We maintain a list of elements. With each list element are associated: priority (an integer).
The following methods are available:
- append(element, priority) - adds an element to the end of the list
- pop_front() - remove and return the first of elements with maximum priority; throw an exception if all elements are disabled (or the list is empty)
- pop_back() - remove and return the last of elements with maximum priority; throw an exception if all elements are disabled (or the list is empty)
A traversal algorithm is an object with two methods: put(obj) to add an object to the set of "discovered" objects and get() which either return the next object or signals an exception if there are no more such object.
Modified breadth-first search
It is the breadth-first search with priority queue instead of queue.
Modified depth-first search
It is the depth-first search with priority queue instead of stack.
When we speak about downloading next RDF file we mean downloading the next RDF file in the depth-first or breadth-first order (as specified by user options).
The tree of RDF files (which we traverse in the depth-first or breadth-first order) is defined as the following:
The branches of a node (RDF file) are
- the current XML document namespaces in order of first occurrence in document order; [TODO: We may consider more sophisticated loading order (based on precedences).]
- at user option these branches which correspond to current sources and/or targets (if so specified by user options);
- these RDF files which are linked through rdf:seeAlso in the order of the list.
So, we may load first “sources” and “targets” and only then "see also". Rationale: our purpose to find a connection between sources and targets, while following "see also" may "lead us astray" from our purpose. (For example it could lead to an infinite loop despite the task is accomplishable with loading "sources" and "targets".)
Upon reading an RDF file, the list of the namespaces, the list of transformations, and the list of relations between precedences should be updated, accordingly the grammar described above.
Implementation note: If our task is validation, updating the list of transformations and precedences is not necessary. If our task is transformation, updating the list of namespaces is not necessary.

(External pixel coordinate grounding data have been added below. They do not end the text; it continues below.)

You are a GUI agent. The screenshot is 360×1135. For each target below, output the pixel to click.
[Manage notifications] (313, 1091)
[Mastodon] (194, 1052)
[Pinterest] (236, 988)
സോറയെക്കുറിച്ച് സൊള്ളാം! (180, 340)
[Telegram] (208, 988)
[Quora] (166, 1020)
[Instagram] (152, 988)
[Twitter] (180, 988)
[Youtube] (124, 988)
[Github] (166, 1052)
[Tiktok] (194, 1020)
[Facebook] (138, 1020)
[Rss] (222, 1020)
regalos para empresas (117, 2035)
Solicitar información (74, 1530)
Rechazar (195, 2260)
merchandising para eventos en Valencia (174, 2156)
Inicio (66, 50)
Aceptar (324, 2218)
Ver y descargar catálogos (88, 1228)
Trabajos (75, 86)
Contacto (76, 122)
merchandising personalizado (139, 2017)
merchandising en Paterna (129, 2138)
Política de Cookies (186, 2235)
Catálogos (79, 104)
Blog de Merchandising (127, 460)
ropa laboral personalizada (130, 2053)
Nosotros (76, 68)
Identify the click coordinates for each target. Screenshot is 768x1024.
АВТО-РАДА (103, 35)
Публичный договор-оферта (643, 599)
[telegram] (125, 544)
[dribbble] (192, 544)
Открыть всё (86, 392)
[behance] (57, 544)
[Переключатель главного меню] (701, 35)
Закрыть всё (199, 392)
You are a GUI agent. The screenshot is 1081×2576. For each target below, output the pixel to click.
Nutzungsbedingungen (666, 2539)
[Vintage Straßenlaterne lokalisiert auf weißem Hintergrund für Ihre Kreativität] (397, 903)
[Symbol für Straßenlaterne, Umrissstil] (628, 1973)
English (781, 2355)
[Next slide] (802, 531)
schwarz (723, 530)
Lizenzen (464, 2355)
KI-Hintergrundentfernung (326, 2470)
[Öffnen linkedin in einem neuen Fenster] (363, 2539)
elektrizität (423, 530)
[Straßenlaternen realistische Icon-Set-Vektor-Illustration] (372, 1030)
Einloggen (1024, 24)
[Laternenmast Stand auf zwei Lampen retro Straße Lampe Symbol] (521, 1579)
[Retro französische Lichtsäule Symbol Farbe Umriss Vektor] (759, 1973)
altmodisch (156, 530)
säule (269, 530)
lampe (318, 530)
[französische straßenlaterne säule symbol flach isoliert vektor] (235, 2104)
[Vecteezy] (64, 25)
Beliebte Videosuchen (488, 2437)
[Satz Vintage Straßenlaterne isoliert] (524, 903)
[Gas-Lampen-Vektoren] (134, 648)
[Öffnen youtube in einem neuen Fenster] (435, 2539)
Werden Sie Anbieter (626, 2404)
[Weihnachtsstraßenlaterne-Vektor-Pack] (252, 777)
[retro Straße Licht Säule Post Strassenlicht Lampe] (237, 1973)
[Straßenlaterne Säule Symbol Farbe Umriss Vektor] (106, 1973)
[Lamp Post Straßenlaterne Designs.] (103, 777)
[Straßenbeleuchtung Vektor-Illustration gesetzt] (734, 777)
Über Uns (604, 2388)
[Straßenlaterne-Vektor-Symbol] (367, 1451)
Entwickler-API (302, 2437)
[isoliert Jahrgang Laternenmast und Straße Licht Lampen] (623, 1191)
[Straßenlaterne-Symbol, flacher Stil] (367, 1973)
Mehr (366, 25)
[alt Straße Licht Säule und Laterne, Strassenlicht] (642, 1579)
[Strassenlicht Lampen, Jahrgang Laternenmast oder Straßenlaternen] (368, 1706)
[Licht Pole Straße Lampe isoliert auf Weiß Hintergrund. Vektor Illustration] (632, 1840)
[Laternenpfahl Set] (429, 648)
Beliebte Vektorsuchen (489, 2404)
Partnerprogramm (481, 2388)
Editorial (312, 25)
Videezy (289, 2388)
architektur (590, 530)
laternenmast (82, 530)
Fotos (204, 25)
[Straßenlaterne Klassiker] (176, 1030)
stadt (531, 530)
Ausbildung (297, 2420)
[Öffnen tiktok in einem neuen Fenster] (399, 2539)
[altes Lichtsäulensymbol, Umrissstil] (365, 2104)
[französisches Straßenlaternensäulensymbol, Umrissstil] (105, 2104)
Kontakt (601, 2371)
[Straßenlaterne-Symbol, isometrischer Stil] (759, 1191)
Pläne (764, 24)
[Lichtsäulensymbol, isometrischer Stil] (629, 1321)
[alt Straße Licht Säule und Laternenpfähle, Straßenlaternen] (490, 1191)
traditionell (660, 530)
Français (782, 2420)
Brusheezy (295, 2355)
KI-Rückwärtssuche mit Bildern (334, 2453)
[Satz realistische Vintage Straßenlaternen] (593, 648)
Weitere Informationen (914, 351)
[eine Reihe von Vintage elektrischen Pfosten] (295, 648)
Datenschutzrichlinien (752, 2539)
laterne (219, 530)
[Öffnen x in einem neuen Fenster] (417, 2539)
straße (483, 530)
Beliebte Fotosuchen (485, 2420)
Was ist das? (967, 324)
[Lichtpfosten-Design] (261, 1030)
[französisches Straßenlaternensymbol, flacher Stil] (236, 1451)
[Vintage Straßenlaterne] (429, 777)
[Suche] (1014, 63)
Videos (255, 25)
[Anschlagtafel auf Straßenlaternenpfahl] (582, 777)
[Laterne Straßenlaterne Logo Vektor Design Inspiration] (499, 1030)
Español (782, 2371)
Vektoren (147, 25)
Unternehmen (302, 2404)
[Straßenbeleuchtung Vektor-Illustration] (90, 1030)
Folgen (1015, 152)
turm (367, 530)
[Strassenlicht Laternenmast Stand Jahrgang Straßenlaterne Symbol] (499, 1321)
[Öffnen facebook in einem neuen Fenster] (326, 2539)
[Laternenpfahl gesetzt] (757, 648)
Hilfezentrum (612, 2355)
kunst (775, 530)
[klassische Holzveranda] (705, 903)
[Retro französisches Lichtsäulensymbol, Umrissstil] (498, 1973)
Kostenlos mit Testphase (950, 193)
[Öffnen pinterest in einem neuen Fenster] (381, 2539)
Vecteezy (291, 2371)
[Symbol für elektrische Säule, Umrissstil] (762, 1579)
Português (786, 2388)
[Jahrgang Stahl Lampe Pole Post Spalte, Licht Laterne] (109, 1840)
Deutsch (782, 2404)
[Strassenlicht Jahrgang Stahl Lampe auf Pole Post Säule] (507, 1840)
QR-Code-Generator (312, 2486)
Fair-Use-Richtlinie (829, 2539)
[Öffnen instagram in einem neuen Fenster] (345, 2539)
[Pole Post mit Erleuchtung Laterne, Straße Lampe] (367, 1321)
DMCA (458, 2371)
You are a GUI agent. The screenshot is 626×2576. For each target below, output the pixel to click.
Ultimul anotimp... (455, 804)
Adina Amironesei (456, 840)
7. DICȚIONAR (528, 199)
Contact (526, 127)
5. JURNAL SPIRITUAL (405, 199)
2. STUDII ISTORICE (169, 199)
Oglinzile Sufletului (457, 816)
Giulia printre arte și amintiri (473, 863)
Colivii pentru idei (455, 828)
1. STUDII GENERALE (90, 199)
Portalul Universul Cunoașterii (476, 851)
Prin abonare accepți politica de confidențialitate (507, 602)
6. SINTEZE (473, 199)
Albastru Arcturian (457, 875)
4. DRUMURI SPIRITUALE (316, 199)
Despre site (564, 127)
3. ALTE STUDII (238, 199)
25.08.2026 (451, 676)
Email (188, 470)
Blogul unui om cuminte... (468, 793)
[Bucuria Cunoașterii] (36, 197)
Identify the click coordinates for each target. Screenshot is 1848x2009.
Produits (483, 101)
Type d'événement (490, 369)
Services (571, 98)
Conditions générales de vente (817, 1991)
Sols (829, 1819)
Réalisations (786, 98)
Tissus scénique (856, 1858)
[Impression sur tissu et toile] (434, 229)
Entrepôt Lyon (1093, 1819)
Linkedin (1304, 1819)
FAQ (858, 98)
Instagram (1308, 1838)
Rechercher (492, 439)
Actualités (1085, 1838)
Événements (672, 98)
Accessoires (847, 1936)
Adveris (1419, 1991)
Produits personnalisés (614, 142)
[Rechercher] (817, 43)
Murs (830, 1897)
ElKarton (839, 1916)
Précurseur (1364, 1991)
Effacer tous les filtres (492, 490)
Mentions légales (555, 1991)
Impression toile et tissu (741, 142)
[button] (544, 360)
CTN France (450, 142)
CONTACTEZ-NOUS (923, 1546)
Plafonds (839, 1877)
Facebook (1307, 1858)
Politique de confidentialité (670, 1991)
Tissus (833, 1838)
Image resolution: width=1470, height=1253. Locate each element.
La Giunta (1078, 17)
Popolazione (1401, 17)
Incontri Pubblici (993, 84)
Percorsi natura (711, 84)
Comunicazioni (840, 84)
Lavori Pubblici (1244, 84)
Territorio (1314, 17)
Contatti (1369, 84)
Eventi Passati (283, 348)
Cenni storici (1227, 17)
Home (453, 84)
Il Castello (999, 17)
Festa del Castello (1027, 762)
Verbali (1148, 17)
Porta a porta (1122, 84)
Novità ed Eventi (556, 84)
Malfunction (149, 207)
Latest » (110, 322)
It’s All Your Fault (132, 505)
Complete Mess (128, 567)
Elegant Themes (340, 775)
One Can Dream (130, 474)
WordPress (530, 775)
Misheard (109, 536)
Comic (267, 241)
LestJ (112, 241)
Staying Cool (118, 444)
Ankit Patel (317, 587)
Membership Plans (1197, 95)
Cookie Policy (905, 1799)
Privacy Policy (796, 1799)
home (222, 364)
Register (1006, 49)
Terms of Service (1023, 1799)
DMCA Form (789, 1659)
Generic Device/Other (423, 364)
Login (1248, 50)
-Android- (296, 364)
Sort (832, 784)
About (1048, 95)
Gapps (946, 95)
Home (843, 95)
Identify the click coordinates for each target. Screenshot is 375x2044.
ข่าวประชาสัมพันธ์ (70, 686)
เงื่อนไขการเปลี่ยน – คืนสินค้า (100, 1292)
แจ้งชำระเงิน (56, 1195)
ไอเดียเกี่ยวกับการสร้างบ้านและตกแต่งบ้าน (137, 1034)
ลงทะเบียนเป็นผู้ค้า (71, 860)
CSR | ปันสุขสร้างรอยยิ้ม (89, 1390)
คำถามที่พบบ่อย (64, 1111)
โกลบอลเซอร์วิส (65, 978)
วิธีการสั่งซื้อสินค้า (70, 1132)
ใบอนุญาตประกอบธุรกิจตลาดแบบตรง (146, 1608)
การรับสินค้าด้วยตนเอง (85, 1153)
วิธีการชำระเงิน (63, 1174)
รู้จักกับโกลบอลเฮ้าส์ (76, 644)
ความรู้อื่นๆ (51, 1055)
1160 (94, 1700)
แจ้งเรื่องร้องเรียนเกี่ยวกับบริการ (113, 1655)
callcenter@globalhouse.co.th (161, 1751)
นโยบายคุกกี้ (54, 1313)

Note: Retrieving some existing documents designated by namespace URLs gets an RDF Scheme. Examples: http://www.w3.org/1999/02/22-rdf-syntax-ns# and http://purl.org/dc/elements/1.1/. In this case :namespaceInfo in the RDFS points to a namespace information which should be downloaded instead.
As an other alternative, the RDF file pointed by the namespace URL may contain namespace and transformer info.
Several namespaces may refer to one RDF due using # in URLs.
Backward compatible feature: If at the URL we download from there is an RDDL document, download the RDF specified as an RDDL resource with xlink:role="http://portonvictor.org/ns/trans/". (This is not done recursively, that it an RDDL document linked from an other RDDL document is not downloaded.)
If a valid RDF document was not retrieved from a URL (say because of a 404 HTTP error or because invalid XML code), it should not be retrieved again (during the pipeline). However it is not forbidden to repeat failed because of timeout HTTP attempts.
Recursive retrieval may be limited to certain URLs. For example, it may be limited only to file:// URLs.